What happens next will amaze you

57-year-old engineer shares the secret to social media!

I generally don't click "Like" on Facebook posts. I've always felt that it was bad enough that Facebook gets to know who my friends are. I haven't had a really well thought-out reason for not clicking "Like," really, just a sort of disdain for how creepy it felt that Facebook had that data.

I didn't know about the research here.

These researchers worked out, from a data set of 100-question psychological questionnaires answered by 80K+ volunteers, that predictions based on Facebook Likes are more accurate than predictions based on detailed psychological self-description. The researchers' model can accurately predict what you will like, based on what your friends like. It can accurately predict how you will describe your friends. It can accurately predict substance abuse.

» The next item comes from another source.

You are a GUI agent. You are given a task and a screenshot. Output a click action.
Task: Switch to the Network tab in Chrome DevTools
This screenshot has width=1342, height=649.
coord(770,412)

What can you do if you have this information about someone? Well, take a look at this, from an abstract of an APS Psychological Science journal article from 2012: "For a single product, we constructed five advertisements, each designed to target one of the five major trait domains of human personality. In a sample of 324 survey respondents, advertisements were evaluated more positively the more they cohered with participants’ dispositional motives."

If you combine a scaleable predictive model of individuals' personality types, the technique of crafting framing narratives that conform to those personality types, the ability to target advertising to specific individuals, and a method for capturing Facebook profiles at scale, you get...Cambridge Analytica.

We're going to need to have a conversation about Cambridge Analytica, and Facebook, and user data.

Try this one weird trick to steal the US presidential election!

The outlines of the Cambridge Analytica story are simple enough: CA sold its services to Steve Bannon during the Trump campaign. It created a shitty Facebook app that let people take a personality test; all that you needed to do to use this free app was give it access to your social graph, your likes and your friends' likes. CA used the app to harvest this data from many tens of millions of American Facebook users.

Using the techniques described in the PNAS article linked above, CA built a model that could sort people into psychological categories. They then crafted ads and memes and social-media posts and used Facebook to target specific subsets of users with specific types of ads, using the techniques in the APS Journal article I mentioned. THEN - and this is shows that these guys are data scientists and not just run of the mill trolls - they re-collected the user data and measured the effectiveness of the ads in changing peoples' perceptions and behavior.

Without access to the same data that CA used, it's really hard to know how effective they actually were. One problem is that pretty much everyone involved in the CA story - the company, the whistle-blowers, and the Guardian itself - have incentives to make CA appear as effective as possible. Even Facebook has an incentive to not say "no, this really wasn't effective," since one of the things they're selling is the utility of the user data that they've collected.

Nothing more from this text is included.